Heterotopic ossification in a patient with paroxysmal sympathetic hyperactivity following multiple trauma complicated with vitamin D deficiency: a case report

Takeaki Sato; Mayo Watanabe; Yoshito Onoda; Taku Oyanagi; Shigeki Kushimoto

doi:10.1186/s40792-020-01031-4

Heterotopic ossification in a patient with paroxysmal sympathetic hyperactivity following multiple trauma complicated with vitamin D deficiency: a case report

Surg Case Rep. 2020 Nov 23;6(1):293. doi: 10.1186/s40792-020-01031-4.

Authors

Takeaki Sato¹, Mayo Watanabe², Yoshito Onoda³, Taku Oyanagi³, Shigeki Kushimoto⁴

Affiliations

¹ Department of Emergency and Critical Care Medicine, Tohoku University Hospital Emergency Center, 1-1 Seiryo-cho, Aoba-ku, Sendai-shi, 980-8754, Japan. takeaki@med.tohoku.ac.jp.
² Department of Graduate Medical Education Center, Tohoku University Hospital, 1-1　Seiryo-cho, Aoba-ku, Sendai-shi, Japan.
³ Department of Orthopaedic Surgery, Tohoku University Hospital, 1-1 Seiryo-cho, Aoba-ku, Sendai-shi, Japan.
⁴ Department of Emergency and Critical Care Medicine, Tohoku University Hospital Emergency Center, 1-1 Seiryo-cho, Aoba-ku, Sendai-shi, 980-8754, Japan.

Abstract

Background: Paroxysmal sympathetic hyperactivity (PSH) may occur in patients with traumatic brain injury. Heterotopic ossification (HO) has frequently been observed in patients with PSH and has been found to impair patients' recoveries. However, the pathophysiology of HO in patients with PSH remains unelucidated. Vitamin D deficiency is a common abnormality among critically ill patients and may be associated not only with musculoskeletal complications, but also with high morbidity and mortality. The association between vitamin D deficiency and HO in patients with PSH has not yet been evaluated.

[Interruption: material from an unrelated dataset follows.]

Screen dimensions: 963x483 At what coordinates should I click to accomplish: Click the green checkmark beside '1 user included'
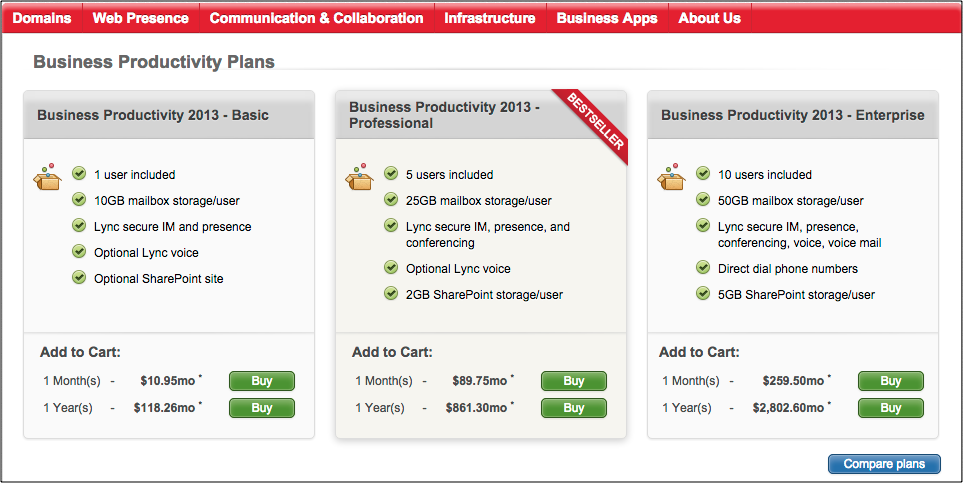pos(79,174)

Case presentation: A 21-year-old man was in a motorcycle accident. The initial diagnosis was diffused axonal injury, thoracic aortic injury, bilateral lung contusion with hemopneumothorax, liver injury, vertebral injury of T5, along with fractures of the right humerus, left patella, bilateral scapula, and a stable pelvic fracture, with an Injury Severity Score of 50. Two weeks after admission, he was diagnosed with PSH. One month after the injury, decreased joint mobility and progressive pain were evident. Computed tomography (CT) showed HO in his humerus, ulna, radius, scapula, ilium, pubis, ischium, knee joint, patella, and tibia, as well as renal calculus. To evaluate metabolic bone abnormalities, we measured levels of 25-OH vitamin D, parathyroid hormone, calcitonin, procollagen type I N-terminal propeptide (a marker of bone formation), and tartrate-resistant acid phosphatase 5b (a marker of bone resorption). This revealed a vitamin D deficiency. Bisphosphonate agents and vitamin D were administered for 1 month. Thereafter, his symptoms, radiographic findings, and laboratory abnormalities improved, and he was transferred to another facility.

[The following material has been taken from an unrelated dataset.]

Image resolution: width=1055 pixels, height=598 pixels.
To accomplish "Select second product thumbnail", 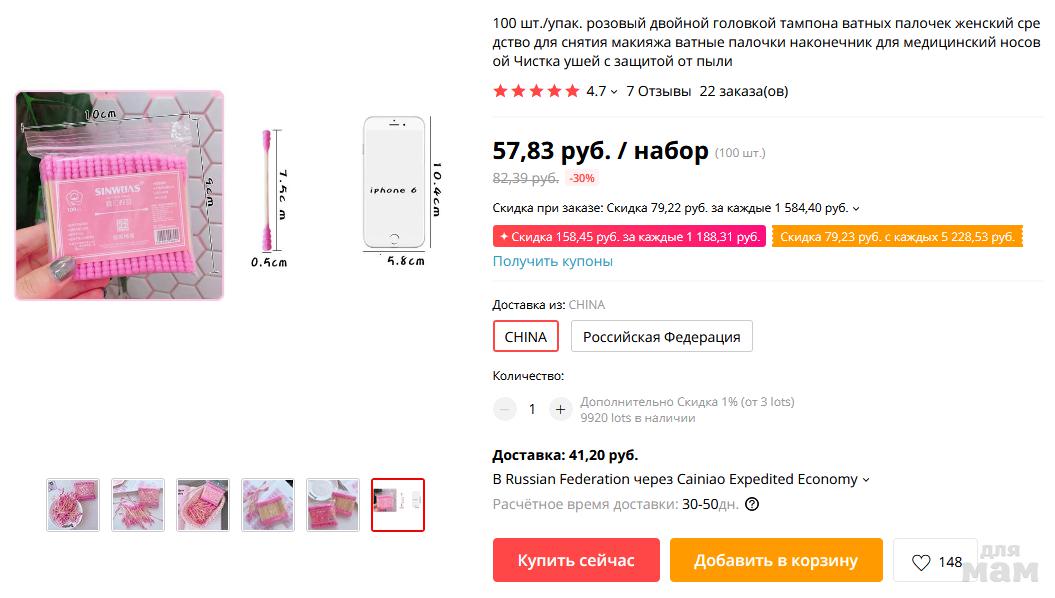I will 138,505.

Conclusions: HO in patients with PSH, following severe head injury, may be associated with vitamin D deficiency. Medication for vitamin-D-related metabolism abnormalities may represent a novel intervention for HO with PSH.

Keywords: Heterotopic ossification; Paroxysmal sympathetic hyperactivity; Vitamin D deficiency.